Saturday, January 15, 2005

Appleseed


Directed by Shinji Aramaki
Written by Haruka Handa, Tsutomu Kamishiro, Masamune Shirow (comic)

Ah, the double-edged sword of the CG-heavy sci-fi movie. On the one hand, their makers are usually so concerned with showing off all the cool things they can do that they neglect to tell a compelling story in an interesting way (I'm looking right at you, Wachowskis), and on the other hand, all the cool things they have to show off, frankly, don't look very good (again, Wachowskis).

In these respects, kudos to the makers of Appleseed of making a movie which is interesting, sort of, and also looks good, sort of.

Putting aside what I think I remember of the original Appleseed movie (wasn't this just a cop show?), the plot (involving the uneasy relationship between mankind and a new race of "bioroids"(cloned, synthetic human beings not unlike the Replicants of Blade Runner, complete with truncated lifespan), and the dying romance between a troubled ex-soldier and an even-more-troubled soldier-turned-cyborg-cop (Briareos, pictured above)) wound up having a bit more depth than your average PS2 game cutscene, and aside from some crummy water, fire, smoke, and broken glass effects (I've finally decided that CG programmers are NEVER going to get those right, so I don't even pay attention anymore), I must to say that much of the non-character animation was the best I've ever seen.

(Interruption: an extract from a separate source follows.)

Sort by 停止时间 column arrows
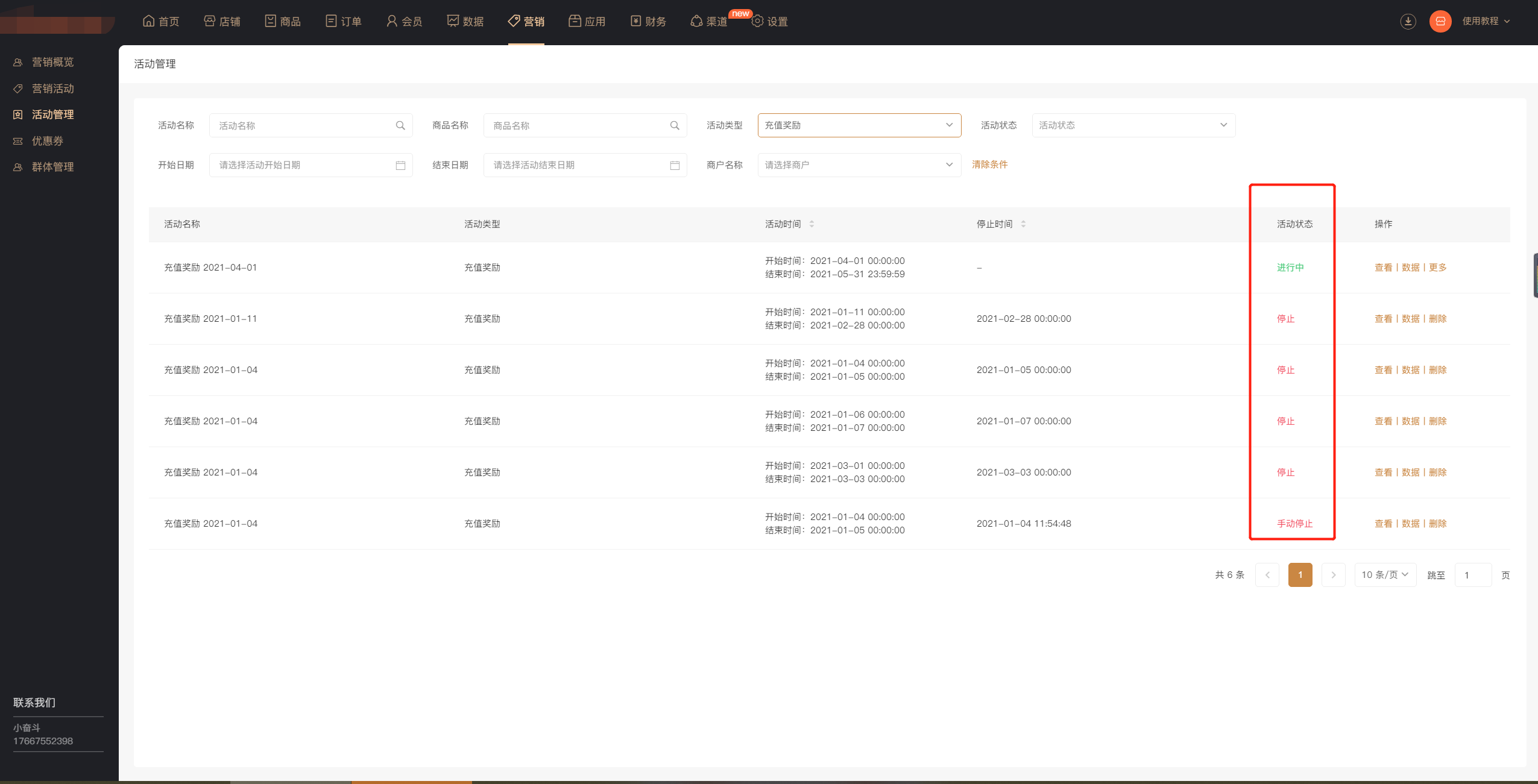This screenshot has width=1538, height=784. click(x=1023, y=224)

Much of the non-character animation was, in fact, as good as the character animation was bad, which is to say the character animation was extraordinarily bad. Their movements, which according to the credits was based on motion-capture, ranged from okay-that-was-weird to what-the-hell-was-that. The faces, also based on human models according to the credits, were as alien, frightening, and expressionless as porcelain masks (also shiny). Watching these faces reciting some already pretty bad dialgoue was...not something I'd like to see in another movie, ever.

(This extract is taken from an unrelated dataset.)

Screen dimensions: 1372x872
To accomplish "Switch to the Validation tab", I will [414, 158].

You'll find a lot to be annoyed about in Appleseed, but with its complex (if a bit overwrought) plot and great non-character animation, it's certainly not as bad as it could have been. In fact, if you're way into either anime or sci-fi, it's probably worth a viewing. If you really want to see some engaging, human, intelligent, and well-animated sci-fi, though, you should watch the Ghost in the Shell movies, or better yet, Jin-Roh: The Wolf Brigade or the criminally underrated Patlabor: WXIII.